- Quality improvement (QI) strategies are widely used in European hospitals. The most widely applied QI strategy is external assessment of hospitals, whereas patient involvement in QI activities is the least widely applied
- Reported implementation varies per country. This leaves considerable room for progress in making QI in hospitals a reality
- Differences also suggest that, for various reasons, countries may prefer some QI strategies over others
Contribution to better patient care
- International comparisons of the use of QI strategies can promote learning and the spread of good practice
- The results of this study may be useful to national policy makers in monitoring the attainment of healthcare policy goals
Points for further research
Further research should focus on exploring the relationship between the use of QI strategies and the actual performance of hospitals, including the relative contribution of each of the seven QI strategies to performance
This study has some limitations. The response rates varied per country, and were particularly low in the UK and the Netherlands. This may be explained by the various approaches used to recruit hospitals for the MARQuIS project, and to the effect of questionnaire fatigue due to the over-application of questionnaire surveys to evaluate healthcare performance in general. We therefore cannot rule out participation bias. Also, accuracy of the information is always a limitation when using self-reported data. However, the results of our validation process strongly suggest that the reported results are fairly accurate. Further, translation of the questionnaire, the use of jargon, and the involvement of people from various healthcare systems may have caused differences in how the items were interpreted. Lastly, hospitals may use local QI approaches or tools not included in this questionnaire, in which case the application of QI strategies, as described in this article, may misrepresent the “maturity” of hospitals’ quality management systems. These limitations should be taken into account when interpreting results.

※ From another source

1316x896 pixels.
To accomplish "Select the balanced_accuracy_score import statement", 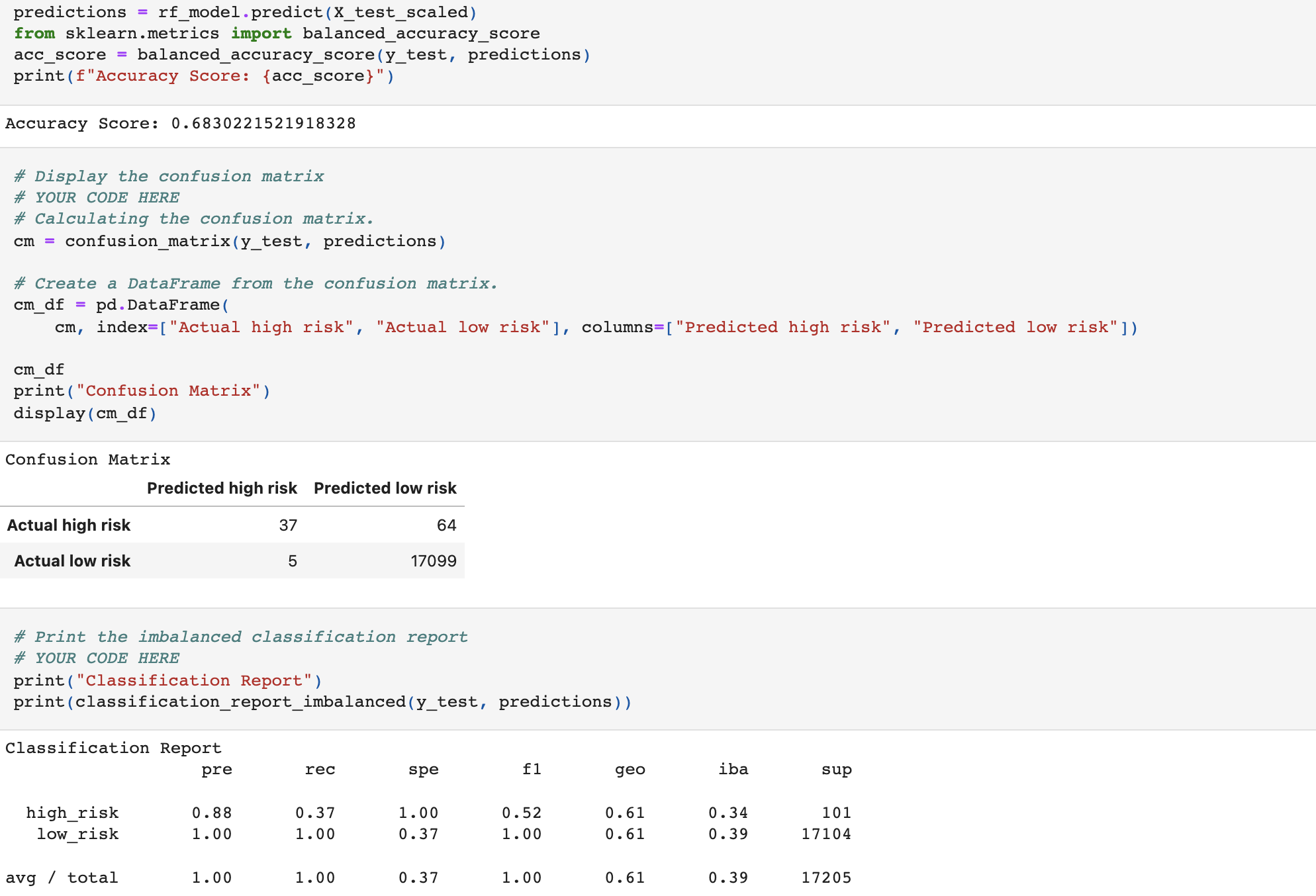I will (276, 33).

International comparisons can promote learning and the spread of good practice, and are one of the ways in which the European Community is expected to raise healthcare quality. This study of how European hospitals apply seven common QI strategies found considerable variation between the level of implementation of the different strategies—a finding that leaves considerable scope for progress in making QI a reality.
The use of QI strategies at the European level was determined or at least influenced by national and international policy making and regulation, as well as by national and local bottom-up actions initiated by professionals or others.35
In our study 88% of all hospitals reported having been externally assessed; the widespread application of the “external assessment” QI strategy can be ascribed to the fact that most countries have adopted one or more models of external assessment (ie, accreditation, certification or licensure) to ensure and improve hospital performance, which in turn has been related to financing healthcare delivery.
However, policies and regulations may not always be effective, as shown by the fact that in most hospitals (>90%), patient involvement in QI activities was lacking. This was despite the various legal and other efforts undertaken by the European Commission over the past decades to increase citizens’ participation in QI, and in the organisation and structure of health services in general.4 5
Future research should focus on detecting barriers to the implementation of these QI strategies. In this regard, efforts by the EU to facilitate improvements and foster European collaboration may help to further increase implementation.36 37
Legislation recently proposed by the European Commission stresses the values and principles of safe, high-quality health services that underpin European health systems. However, the question arises as to how these agreed-upon values and principles can be applied by member states.36
We believe our results may help national policy makers to monitor the attainment of healthcare policy goals. The application of more QI strategies, however, may not necessarily imply more positive effects on performance. Our findings would be even more valuable if the demonstrated use of QI strategies could be related to actual performance in hospitals. This would give EU policy makers direct input for monitoring the development of healthcare policies and regulations. Elsewhere in this supplement this relationship is explored in greater depth.